Make her feel like she’s the only woman on earth. Because nothing makes women happier than feeling like all other women are dead.
*runs away from Satan*
*runs towards cake*
“Last call for flight 254”
[Runs to gate]
“You barely made it”
[out of breath] This isnt my flight. I just wanted to tell you I’m a vegan
Waiter, Waiter, I don’t eat meat, fish, eggs, gluten or dairy. What do you recommend?
A taxi.
#WaiterJokes #RubbishJokes #Puns #DadJokes
Ate a moldy blueberry.
Thought of you.
Be careful when online dating, if someone describes themselves as outdoorsy, they might just be homeless.
Husband: Who bought all this Halloween candy? I thought we were going out to dinner that night.
Me: (between bites of candy) What’s your point?

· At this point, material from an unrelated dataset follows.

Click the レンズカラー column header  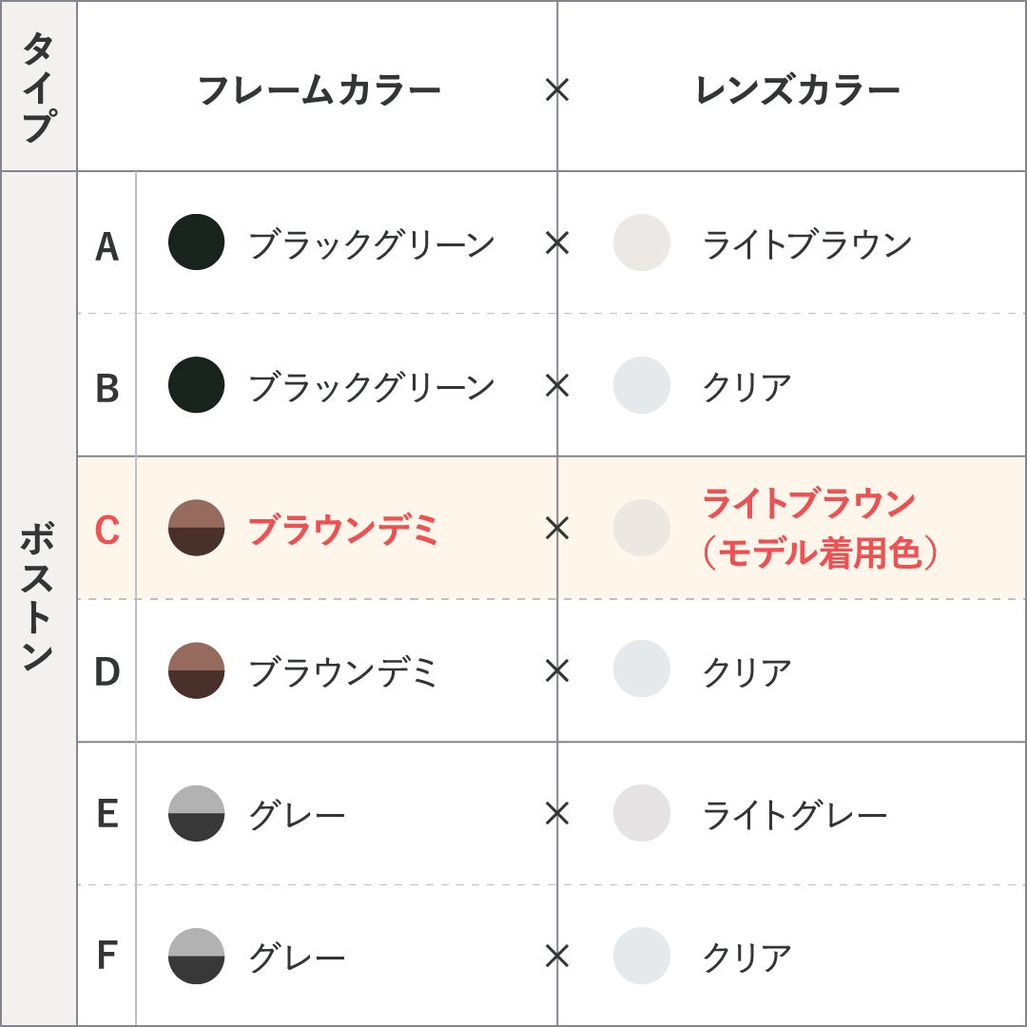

airline clerk: your bag is over 50 pounds so that’ll be an extra $25
me: yes, of course *checks high school physics notes* money reduces the impact of gravity on mass
I let my dog watch “Fifty Shades Of Grey” and he loved it….Which surprised me because, he hated the book.
I want a transformer who turns into a vacuum (no cool reason I just want him to vacuum)
Movie Exec: Give me 3 realistic ideas or you’re fired
Me: A rat becomes a chef
Movie Exec: ok
Me: A dog plays basketball
Movie Exec: Good
Me: A main character has a bottom row locker at school
Movie Exec: Get out
[ first day in funeral home ]
me: *gently placing hand on widow’s lap* this is your husband’s it fell off
No matter how good your raspberry body wash smells, don’t be tempted to drizzle it over your ice cream. I’ve been burping bubbles for days.
You can’t get in trouble for leaving work early if you disable the security cameras and crawl out the air-conditioning duct.
my disrespectful teen son somehow got hold of a gluten product and now he wants to become a cat girl
Do you ever delete tweets because you’re afraid someone will think that tweet is about them? Or if they are from Canada, aboot them?
People often act like they don’t hear something that is too awful to contemplate which explains the silence I get when I tell someone I like them.
Your Honor, my client would like you to stop being so mean, even though we both know she deserves it.
Why do they write PIZZA all over the box???? what else could possibly be in there???
Everyone has at least one closet that feels like it was set up by Kevin McCallister in Home Alone.
I just opened the closet to get the vacuum cleaner and a muffin tin fell on my head, two sheet pans landed on my feet and a broom handle tipped out and impaled me in the stomach.
My guide to NyQuil:
Name brand red: no horse in your head
Store brand green: a horse will be seen
I neither like nor want to date Taylor Swift, but I know at some point it’ll just be my turn.
“i wouldnt be caught dead” someone throws a net over my dead corpse “gotcha!!” “noooo”
[First date]
Him: I love murder mysteries.
Me: *trying to impress him* I have been a suspect in four murder cases.